This section is from the book "A Treatise On Architecture And Building Construction Vol4: Plumbing And Gas-Fitting, Heating And Ventilation, Painting And Decorating, Estimating And Calculating Quantities", by The Colliery Engineer Co. Also available from Amazon: A Treatise On Architecture And Building Construction.
264. The object of filtration is to arrest dust, smoke, etc., and prevent it from passing into the building. The apparatus employed is of two classes: wet and dry.
A wet filter consists of a coarse netting, which is stretched across the airway and is kept constantly wet or moist. The net may be made of small rope or other rough fiber, and should have a mesh not larger than 1 inch. The water should be allowed to trickle down over it constantly, keeping it wet enough to make the dust adhere wherever it touches. The net gradually becomes loaded with dirt, which requires to be washed off. This may be done automatically by means of an ordinary periodical flushing tank, arranged to empty a liberal supply of water over the screen.
265. A dry screen for a large airway may be constructed as shown in Fig. 87. A set of inclined screens a, a are supported upon transverse bars b and c.

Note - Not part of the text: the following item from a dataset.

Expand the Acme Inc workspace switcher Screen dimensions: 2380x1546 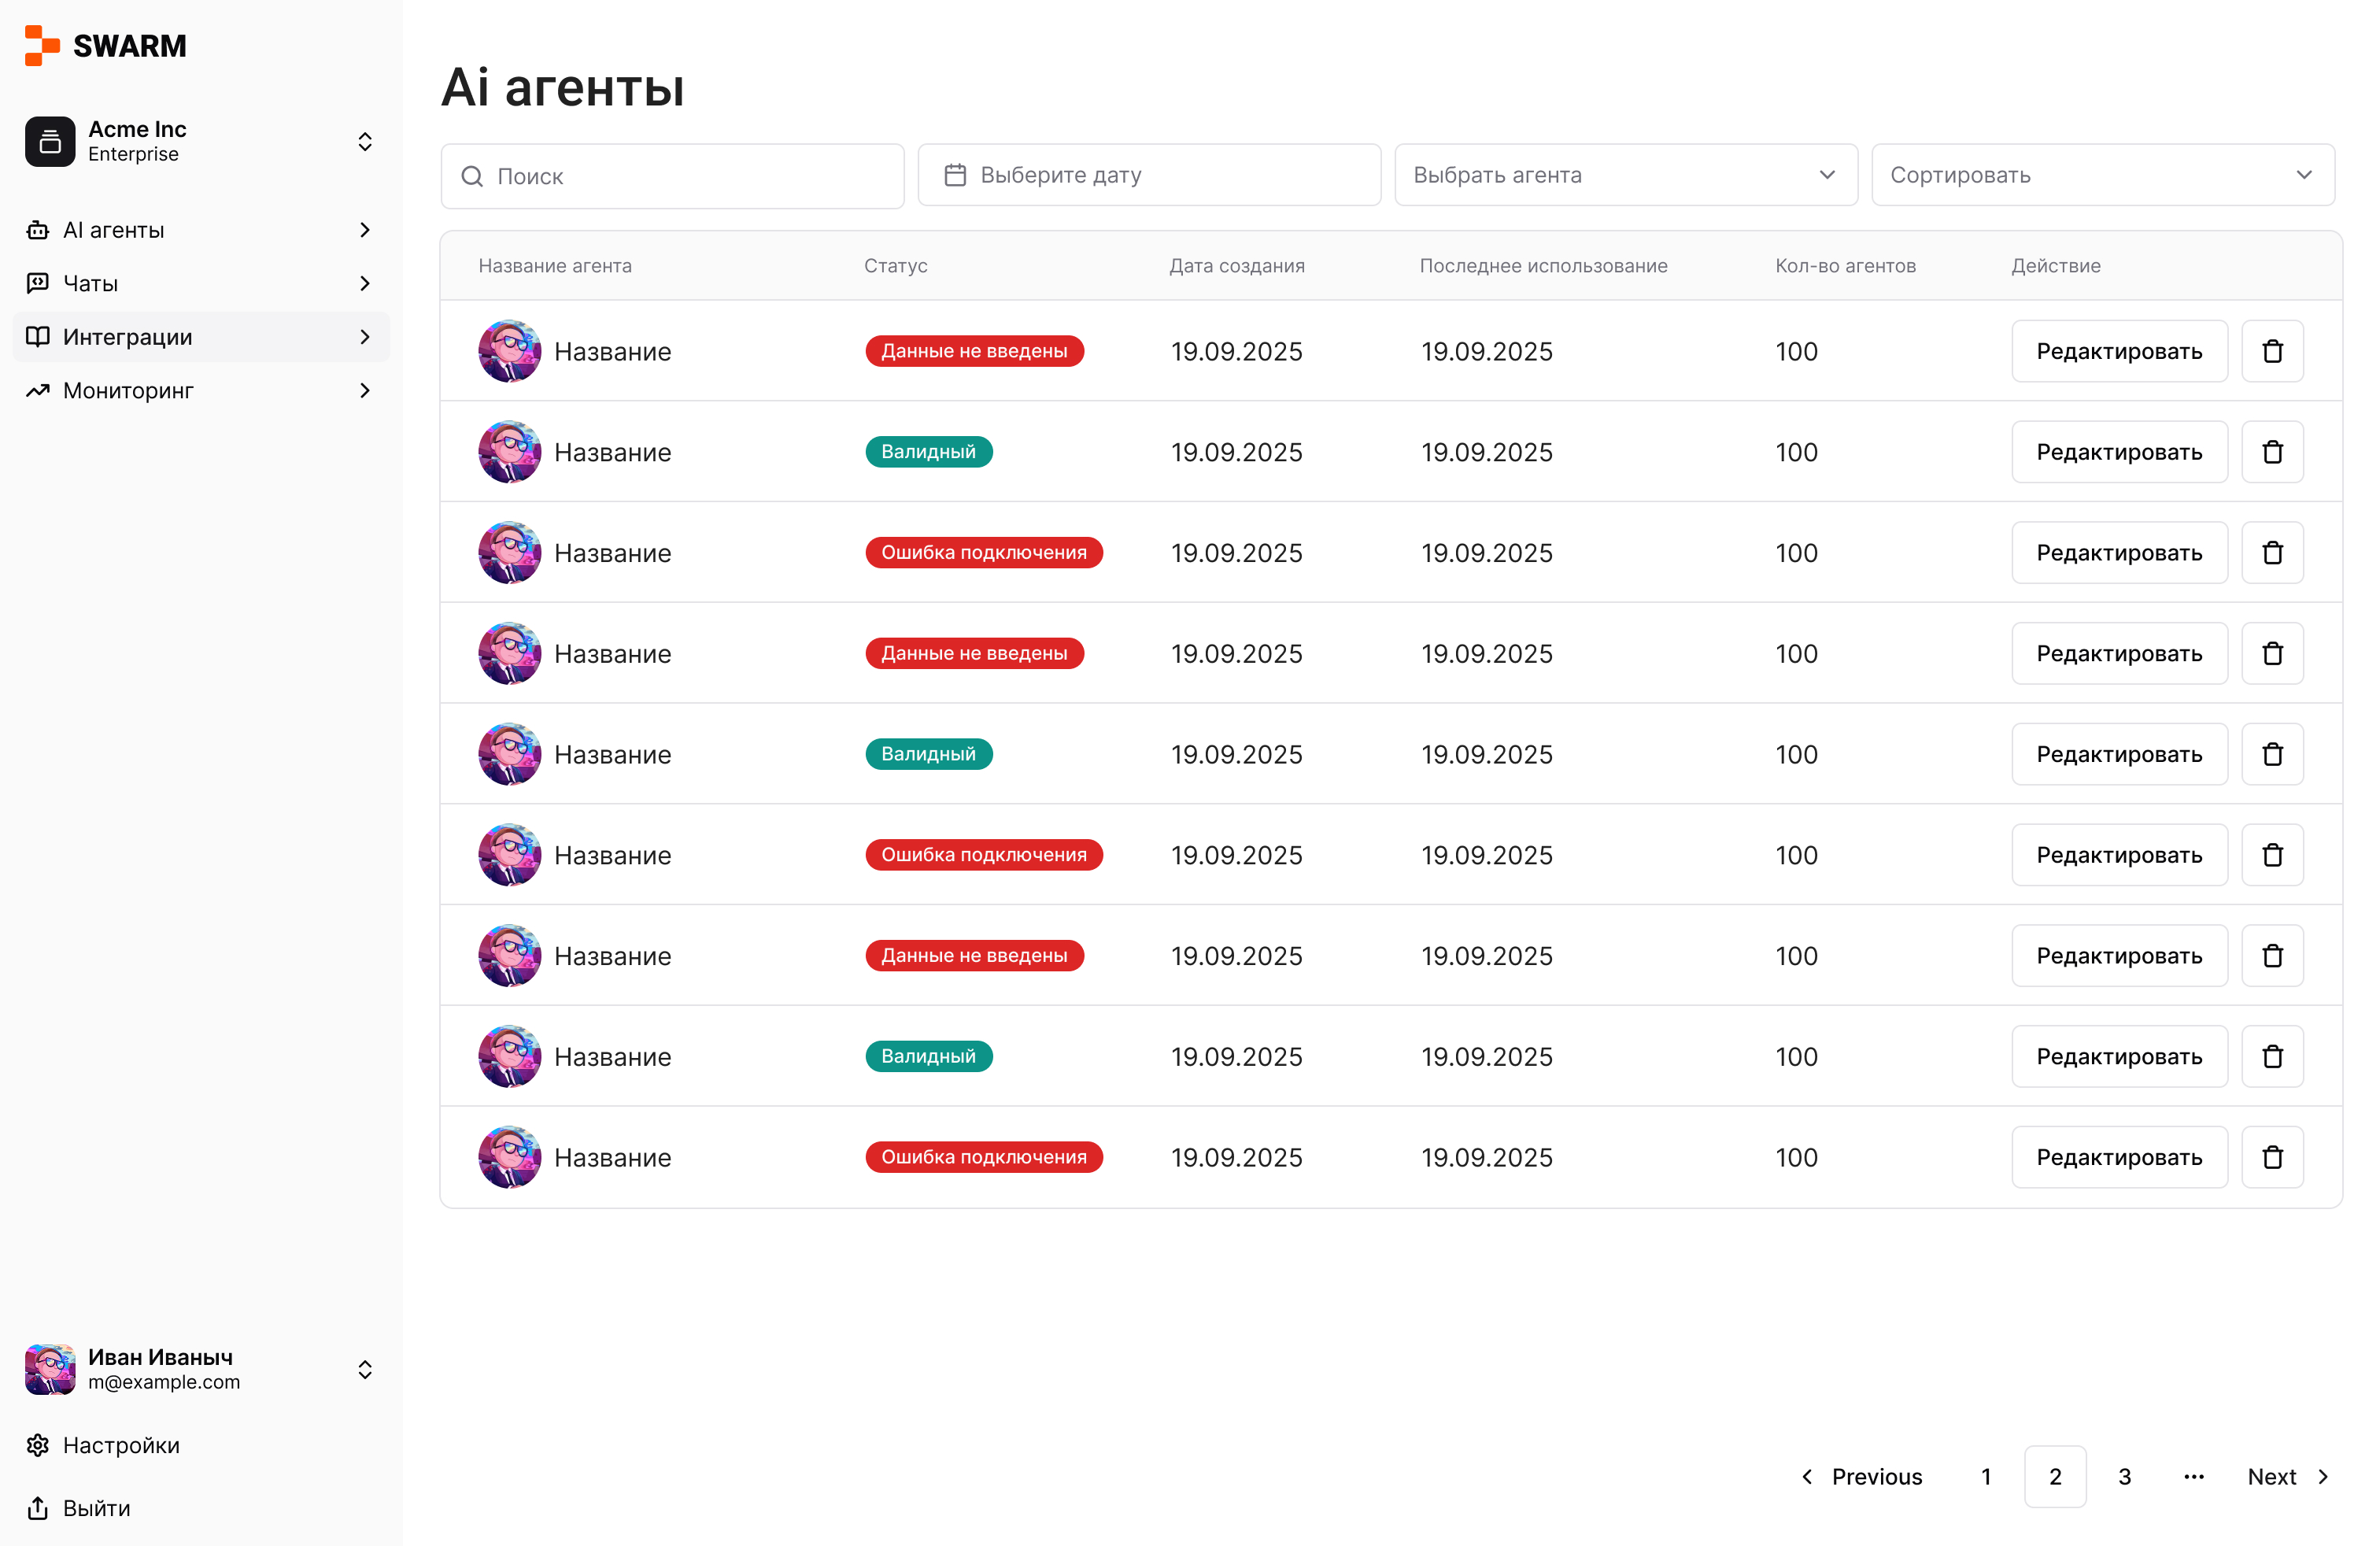[365, 141]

These screens are made of wire netting, having a mesh of 2 inches or more; and their purpose is to support other screens made of cheese cloth or light muslin. They are fixed in place, and do not need to be removed for cleaning.
The cloth filters are made in the form of V-shaped bags, as shown at d. They are secured in place by fastening the front edges to the bars b; the air entering at the open mouth inflates them so that they lie tightly against the wire screens a. The total area of filtering surface thus exposed should be 8 to 10 times the sectional area of the airway. The filter bags must be removed at intervals and emptied of dust, and they should also be thoroughly washed and dried before they are used again.